----- EXTRACTED DATA

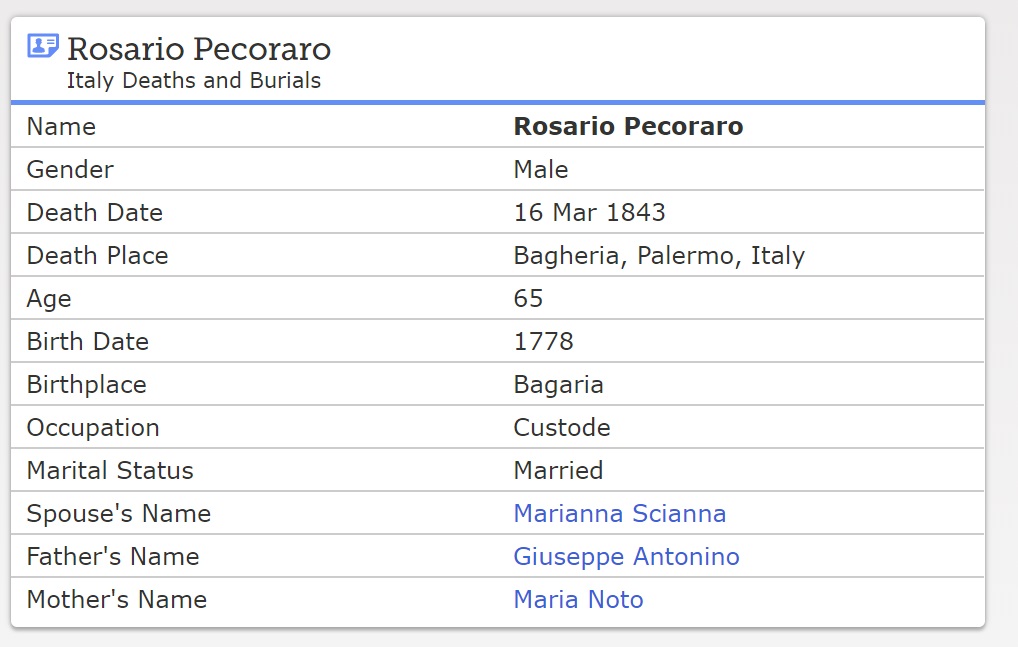Click the birth date value 1778

543,341
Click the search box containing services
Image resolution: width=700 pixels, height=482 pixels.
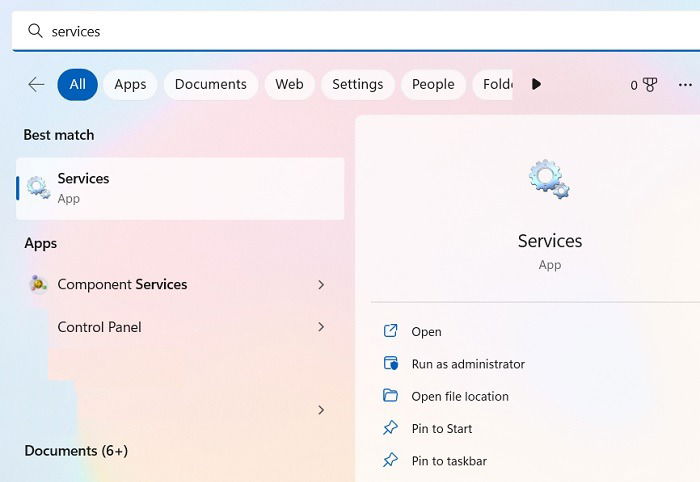point(356,31)
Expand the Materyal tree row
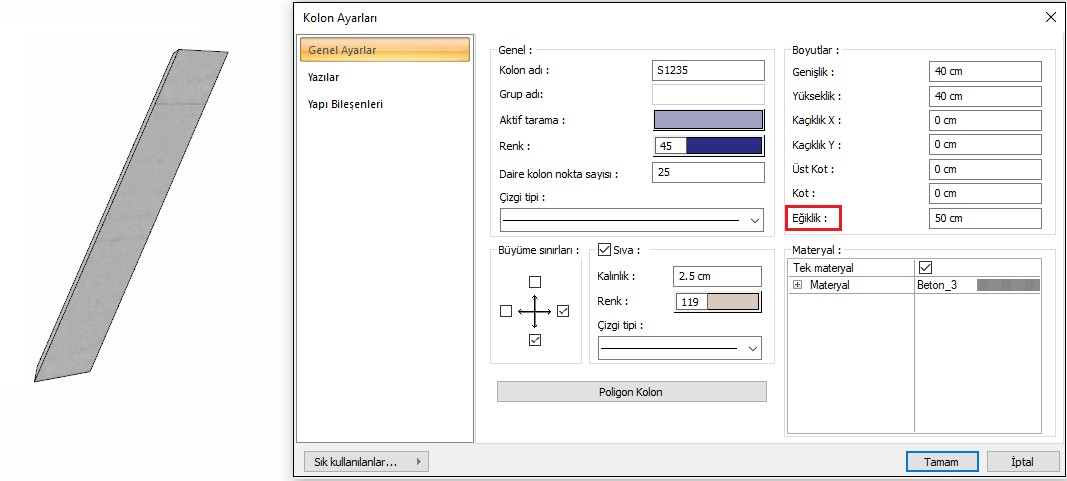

----------

**PROBLEM DETAILS**
Print, exactly and without pictures, the lines from the one holding "Click the search box containing services" through the last line of the entries above, both included.

**RESULT**
Click the search box containing services
Image resolution: width=700 pixels, height=482 pixels.
point(356,31)
Expand the Materyal tree row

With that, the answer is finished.